REQUIRED TASK:
Copy the material below word for word, from the line with "Describe the element at coordinates (629, 123)" up to and including the line with "coordinates (66, 103).".

STORED ROWS:

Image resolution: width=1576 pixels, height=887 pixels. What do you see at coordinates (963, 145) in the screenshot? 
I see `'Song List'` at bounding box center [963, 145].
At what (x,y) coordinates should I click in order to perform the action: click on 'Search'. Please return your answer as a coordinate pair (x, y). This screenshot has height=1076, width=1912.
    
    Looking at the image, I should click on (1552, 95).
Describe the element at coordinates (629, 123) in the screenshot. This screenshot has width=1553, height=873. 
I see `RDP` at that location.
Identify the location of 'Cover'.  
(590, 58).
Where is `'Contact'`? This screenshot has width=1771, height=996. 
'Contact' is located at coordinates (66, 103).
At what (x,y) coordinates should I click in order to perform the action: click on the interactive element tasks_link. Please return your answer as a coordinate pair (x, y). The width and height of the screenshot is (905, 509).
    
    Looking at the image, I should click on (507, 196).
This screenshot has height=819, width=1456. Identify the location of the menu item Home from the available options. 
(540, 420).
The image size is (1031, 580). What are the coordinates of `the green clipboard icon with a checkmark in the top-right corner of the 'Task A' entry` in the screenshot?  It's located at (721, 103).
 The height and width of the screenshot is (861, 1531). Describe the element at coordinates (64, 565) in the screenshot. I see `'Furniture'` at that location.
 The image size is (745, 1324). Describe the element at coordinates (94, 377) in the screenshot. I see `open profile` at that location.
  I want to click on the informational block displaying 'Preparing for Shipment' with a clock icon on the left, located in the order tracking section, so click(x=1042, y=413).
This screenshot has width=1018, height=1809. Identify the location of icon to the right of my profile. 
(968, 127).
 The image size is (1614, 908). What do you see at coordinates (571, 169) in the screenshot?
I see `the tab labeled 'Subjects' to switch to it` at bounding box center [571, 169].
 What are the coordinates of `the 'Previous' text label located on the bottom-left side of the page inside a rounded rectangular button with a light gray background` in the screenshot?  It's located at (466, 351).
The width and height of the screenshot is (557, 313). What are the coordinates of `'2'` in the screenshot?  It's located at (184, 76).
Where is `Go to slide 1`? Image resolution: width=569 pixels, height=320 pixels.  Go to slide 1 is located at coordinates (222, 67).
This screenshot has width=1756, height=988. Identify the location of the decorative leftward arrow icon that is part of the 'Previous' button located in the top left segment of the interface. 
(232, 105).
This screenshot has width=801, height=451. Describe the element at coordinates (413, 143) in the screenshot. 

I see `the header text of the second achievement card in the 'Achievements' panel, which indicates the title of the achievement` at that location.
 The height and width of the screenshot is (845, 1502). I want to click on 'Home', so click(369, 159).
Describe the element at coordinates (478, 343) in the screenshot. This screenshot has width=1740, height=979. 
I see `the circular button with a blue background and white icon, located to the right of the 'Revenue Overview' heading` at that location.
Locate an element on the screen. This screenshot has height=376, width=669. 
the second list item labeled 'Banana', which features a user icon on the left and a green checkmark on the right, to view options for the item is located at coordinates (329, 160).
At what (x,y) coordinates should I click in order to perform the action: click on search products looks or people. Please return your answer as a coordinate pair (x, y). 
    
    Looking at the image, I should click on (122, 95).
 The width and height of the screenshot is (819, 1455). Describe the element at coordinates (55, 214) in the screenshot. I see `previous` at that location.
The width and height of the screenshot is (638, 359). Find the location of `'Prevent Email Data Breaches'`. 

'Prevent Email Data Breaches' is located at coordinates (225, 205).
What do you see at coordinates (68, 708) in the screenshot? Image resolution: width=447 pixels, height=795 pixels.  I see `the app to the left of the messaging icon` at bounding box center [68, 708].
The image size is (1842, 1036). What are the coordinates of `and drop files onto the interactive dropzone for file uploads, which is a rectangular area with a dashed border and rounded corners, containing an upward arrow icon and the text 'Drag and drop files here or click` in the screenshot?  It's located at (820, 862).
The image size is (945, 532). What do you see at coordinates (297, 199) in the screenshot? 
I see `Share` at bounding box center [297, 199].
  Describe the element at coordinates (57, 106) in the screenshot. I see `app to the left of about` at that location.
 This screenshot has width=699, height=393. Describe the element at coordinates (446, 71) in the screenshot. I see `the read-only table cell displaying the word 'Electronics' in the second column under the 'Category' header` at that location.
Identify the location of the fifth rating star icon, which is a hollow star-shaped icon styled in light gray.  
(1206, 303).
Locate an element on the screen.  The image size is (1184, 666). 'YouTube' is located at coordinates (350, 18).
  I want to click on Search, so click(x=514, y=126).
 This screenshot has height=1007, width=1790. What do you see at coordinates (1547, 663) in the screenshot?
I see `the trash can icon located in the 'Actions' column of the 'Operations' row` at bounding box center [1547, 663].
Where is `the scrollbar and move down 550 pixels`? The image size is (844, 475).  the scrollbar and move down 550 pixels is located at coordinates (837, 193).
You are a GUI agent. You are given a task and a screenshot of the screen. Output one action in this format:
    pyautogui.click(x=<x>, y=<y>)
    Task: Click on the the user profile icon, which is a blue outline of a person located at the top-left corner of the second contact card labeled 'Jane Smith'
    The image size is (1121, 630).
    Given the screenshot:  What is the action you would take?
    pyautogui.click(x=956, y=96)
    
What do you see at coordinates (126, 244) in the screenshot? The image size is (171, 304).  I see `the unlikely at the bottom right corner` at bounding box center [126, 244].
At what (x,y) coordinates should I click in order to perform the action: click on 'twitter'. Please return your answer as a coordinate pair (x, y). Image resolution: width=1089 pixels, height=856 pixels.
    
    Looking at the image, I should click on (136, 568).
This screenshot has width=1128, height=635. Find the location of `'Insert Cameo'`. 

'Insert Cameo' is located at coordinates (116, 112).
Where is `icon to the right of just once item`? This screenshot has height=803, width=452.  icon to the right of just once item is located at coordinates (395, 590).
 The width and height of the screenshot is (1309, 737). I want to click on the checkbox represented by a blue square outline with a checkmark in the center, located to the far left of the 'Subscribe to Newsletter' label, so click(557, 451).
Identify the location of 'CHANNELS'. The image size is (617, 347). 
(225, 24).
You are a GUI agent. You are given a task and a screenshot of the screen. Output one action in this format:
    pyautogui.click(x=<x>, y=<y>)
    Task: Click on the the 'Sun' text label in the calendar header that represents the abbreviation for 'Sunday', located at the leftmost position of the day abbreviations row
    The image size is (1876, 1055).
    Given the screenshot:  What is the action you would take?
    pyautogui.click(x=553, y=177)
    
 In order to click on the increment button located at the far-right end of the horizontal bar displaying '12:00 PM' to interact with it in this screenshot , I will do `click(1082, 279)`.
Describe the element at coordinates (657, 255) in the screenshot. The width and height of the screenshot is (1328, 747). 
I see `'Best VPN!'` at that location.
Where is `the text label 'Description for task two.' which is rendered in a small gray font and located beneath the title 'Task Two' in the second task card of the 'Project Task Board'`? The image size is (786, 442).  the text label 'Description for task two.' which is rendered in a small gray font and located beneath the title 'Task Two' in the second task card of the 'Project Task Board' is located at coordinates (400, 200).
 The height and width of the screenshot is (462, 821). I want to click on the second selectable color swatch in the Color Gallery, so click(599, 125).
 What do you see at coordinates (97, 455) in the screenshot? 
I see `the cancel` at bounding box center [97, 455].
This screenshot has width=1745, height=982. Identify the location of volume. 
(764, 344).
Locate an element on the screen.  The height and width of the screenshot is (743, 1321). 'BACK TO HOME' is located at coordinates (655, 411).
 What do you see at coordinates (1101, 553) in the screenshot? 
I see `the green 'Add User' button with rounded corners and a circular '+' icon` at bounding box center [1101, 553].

TASK OUTPUT:
Describe the element at coordinates (629, 123) in the screenshot. This screenshot has width=1553, height=873. 
I see `RDP` at that location.
Identify the location of 'Cover'.  
(590, 58).
Where is `'Contact'`? This screenshot has width=1771, height=996. 
'Contact' is located at coordinates (66, 103).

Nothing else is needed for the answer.